Autonomiser et connecter les artistes aux prises avec une maladie mentale
Le travail de Lisa Brown favorise une meilleure compréhension des problèmes de santé mentale et de toxicomanie par la création et la présentation.
Développer l’empathie et faire évoluer les perspectives sur la santé mentale
Bien qu'un Canadien sur cinq souffrira d'une maladie mentale au cours de sa vie, la honte et la stigmatisation entourant ces maladies demeurent tenaces. Cette stigmatisation peut dissuader les personnes qui en ont besoin de se faire diagnostiquer et traiter, et engendrer des idées fausses néfastes, de la discrimination et de l’isolement social.
Ayant grandi dans une famille touchée par la maladie mentale et la toxicomanie, Lisa Brown a été témoin des conséquences de la stigmatisation et de la capacité de ses proches à mener une vie épanouie. Elle a ensuite étudié les sciences infirmières, avec une spécialisation en psychiatrie, et après avoir décroché son premier emploi au Centre de toxicomanie et de santé mentale de Toronto, elle a lancé un programme artistique informel auprès de ses patients.
Les effets positifs de ce programme ont incité Lisa à demander à l'administration de financer la production d'une pièce de théâtre, afin de permettre aux patients de partager leurs expériences avec le personnel hospitalier.
C'est ainsi qu'est né le Projet artistique Workman. Lisa a fondé le projet en 1987, le nommant en hommage à Joseph Workman, surintendant du CAMH dans les années 1850, qui insistait sur l'importance de l'empathie dans les soins aux patients. Aujourd'hui, Workman Arts est la plus ancienne et la plus importante entreprise multidisciplinaire d'arts et de santé mentale au Canada.
Grâce à Workman, des artistes émergents, émergents et établis souffrant de troubles mentaux et de toxicomanie peuvent se concentrer sur leurs talents plutôt que sur leurs handicaps perçus. Ils bénéficient du soutien de leurs pairs et de professionnels de l'industrie grâce à des formations professionnelles. Leurs œuvres sont présentées dans des expositions, des productions théâtrales et des publications, remettant en question les normes de l'industrie et créant des plateformes de dialogue public sur la santé mentale et la toxicomanie.
En établissant des partenariats avec le CAMH, des galeries d'art et des défilés de mode, Lisa a trouvé des façons créatives d'accroître la visibilité des artistes.

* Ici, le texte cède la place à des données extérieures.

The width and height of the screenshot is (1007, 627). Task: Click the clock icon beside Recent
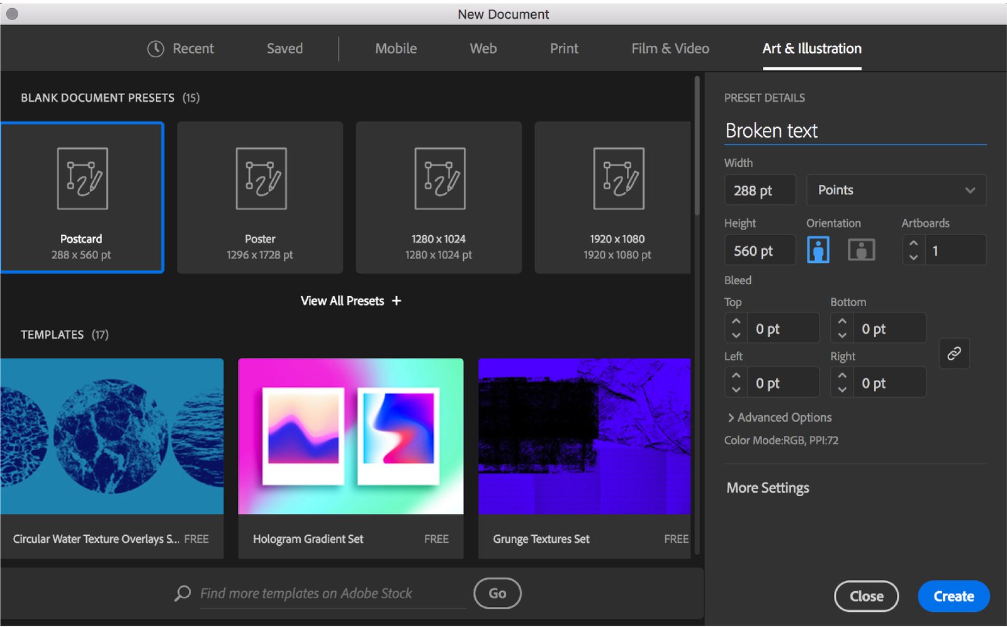(155, 48)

En 1992, elle a fondé le festival de films Rendezvous with Madness, le plus important et le plus ancien festival annuel de films sur les questions de santé mentale au Canada. Ce faisant, elle réapproprie et redéfinit le mot « folie » de manière positive et déstigmatisante.
Le festival du film de Lisa a été reproduit dans cinq villes du Canada et, au fil des ans, les artistes associés ont produit plus de 30 pièces de théâtre canadiennes originales et organisé quatre festivals multidisciplinaires. Dans un sondage auprès des membres, 70 % ont indiqué que les programmes soutiennent leur rétablissement ; 83 % se sentent plus créatifs et inspirés ; et 71 % ont signalé un plus grand sentiment de leur valeur et de leur capacité à contribuer.
Aujourd'hui, Workman Arts soutient plus de 300 artistes aux prises avec des problèmes de santé mentale et de toxicomanie et prévoit d'étendre son action grâce à un nouveau « Centre d'excellence ». Ce centre est conçu comme un pôle international pour les organismes artistiques et de santé mentale, où le projet de Lisa visant à déstigmatiser la santé mentale et à donner aux personnes ayant une expérience vécue les moyens d’agir continuera de se concrétiser à travers des spectacles, des actions de sensibilisation et des recherches sur la santé mentale et les arts.